Cette œuvre si riche et si diverse, je suis allée la regarder d’un peu plus près, pour comprendre, par-delà sa diversité de façade, ce qui en faisait l’unité. Pour mieux la connaître et pour la faire mieux connaître. J’aimais l’univers littéraire de l’écrivain, les paysages de la campagne périgourdine et les lieux où se déroulent les histoires : villages abandonnés, sources secrètes, rochers aux formes particulières, un gouffre terrible, d’anciens châteaux devenus institutions de santé, de nombreux cimetières… J’aimais aussi la petite ville de Maraval, un condensé de Périgueux, et le tableau que Ganhaire fait de Bordeaux, à la fois port qui ouvre sur tous les possibles et lieu des initiations les plus dures. J’aimais sa façon de suggérer que l’homme, aussi bien que les bêtes, est d’abord un corps, un corps fragile que guette la Mort, comme tout être vivant. Ce corps perçoit le monde par tous ses sens : il entend, il hume, il goûte, il tâte, il sent ce qui se passe à l’intérieur de lui, il a des sensations visuelles, souvent troublées par l’émotion et l’imagination. Les personnages portent gravées en eux les images de scènes qu’ils ne peuvent pas oublier. Des allusions nombreuses à des films, et même l’emploi dans l’écriture de techniques cinématographiques, montrent que Ganhaire n’est pas nourri seulement de littérature, mais est aussi nourri de cinéma.
Dans cet univers, les hommes sont en quête de leur identité et d’un sens pour leur vie. Les héros sont des bâtards, comme Barnabé de Malecombe ou le commissaire Darnaudguilhem, des survivants, comme le narrateur de Çò-ditz la Pès-Nuts, ou d’autres qui se trouvent seuls après la mort d’un ami, comme les clochards Joan et Juli. On y voit des femmes admirables, comme Nani, la cuisinière du roman Dau vent dins las plumas, ou l’inspectrice Guite Bérenguier des romans policiers ; et aussi des viragos impitoyables et castratrices, ou des séductrices souvent victimes de leur propre pouvoir de séduction. L’œuvre regorge de fous et de handicapés mentaux. À l’évidence, chacun peut se retrouver un jour « touché de la queue de l’agnelle », selon l’expression de l’auteur, même la femme d’un chirurgien, ou le baron de Montalassus en personne.
La norme des relations sociales est la violence. La société s’accorde pour l’employer de manière tacite : meurtres et actes de barbarie font partie du quotidien.
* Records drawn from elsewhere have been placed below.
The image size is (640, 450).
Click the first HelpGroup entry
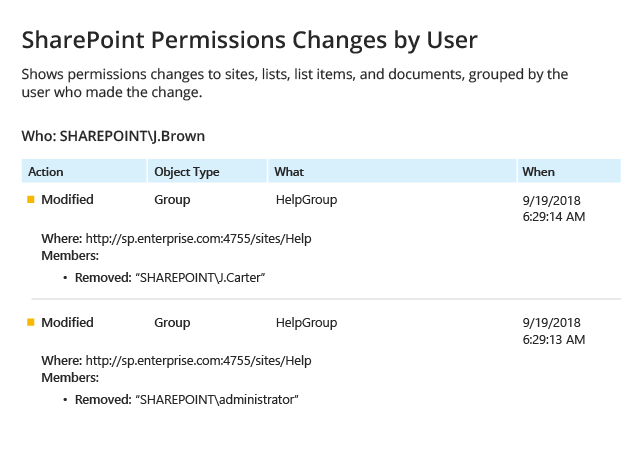pyautogui.click(x=307, y=200)
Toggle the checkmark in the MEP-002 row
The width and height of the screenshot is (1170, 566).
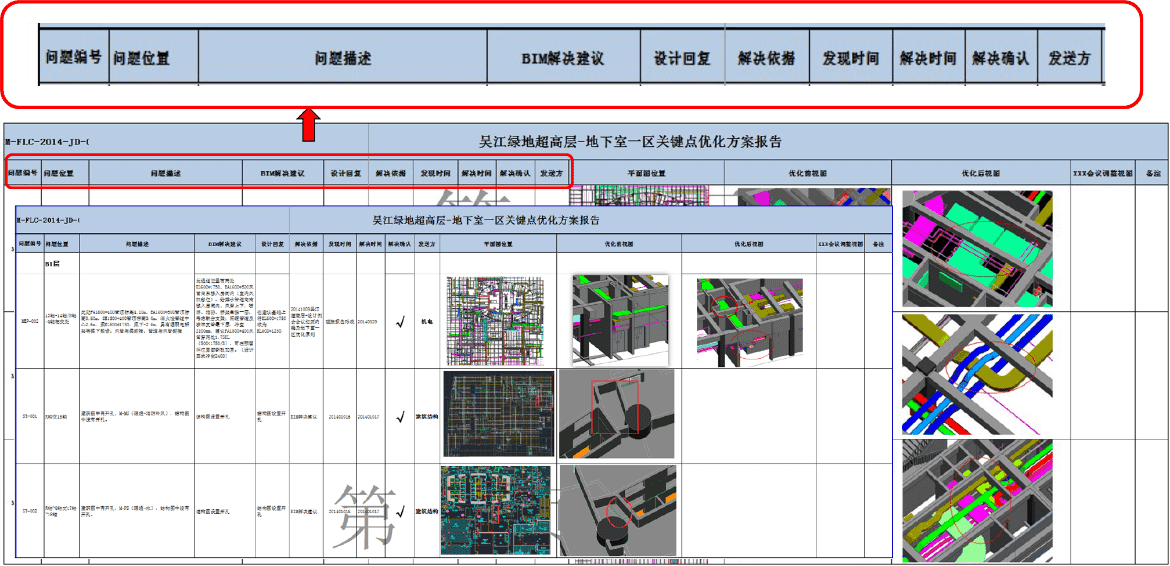pyautogui.click(x=400, y=322)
Des religions et des sectes s’en servent pour conforter leur pouvoir : des personnages comme le prieur Foulques de Mortemart (Lo libre dau Reirlutz) ou le puritain Sir Chadwick (Dau vent dins las plumas, Las islas jos lo sang) poussent au Mal tout en prêchant le Bien… Est-il possible de trouver un peu de réconfort dans l’amour, ou dans l’amitié ? Peut-être, mais il n’est pas facile d’établir une vraie relation de tendresse et de complicité. La plupart du temps, l’un et l’autre attendent quelque chose de différent : c’est la solitude qui vous guette au bout du chemin.
Alors, ne nous resterait-il qu’à nous désespérer ? Certes non. Car Ganhaire possède, depuis le début, un antidote : le rire, qui quand il est partagé permet de nous sentir reliés ensemble dans une communauté joyeuse, de se moquer des autres mais surtout de soi, d’échapper à l’angoisse et au Mal, c’est-à-dire de retrouver sa liberté. Ganhaire y ajoute un sens aigu de l’absurde et de la dérision, dans une tension entre la logique interne des personnages et la façon dont leur comportement peut être perçu par un observateur extérieur.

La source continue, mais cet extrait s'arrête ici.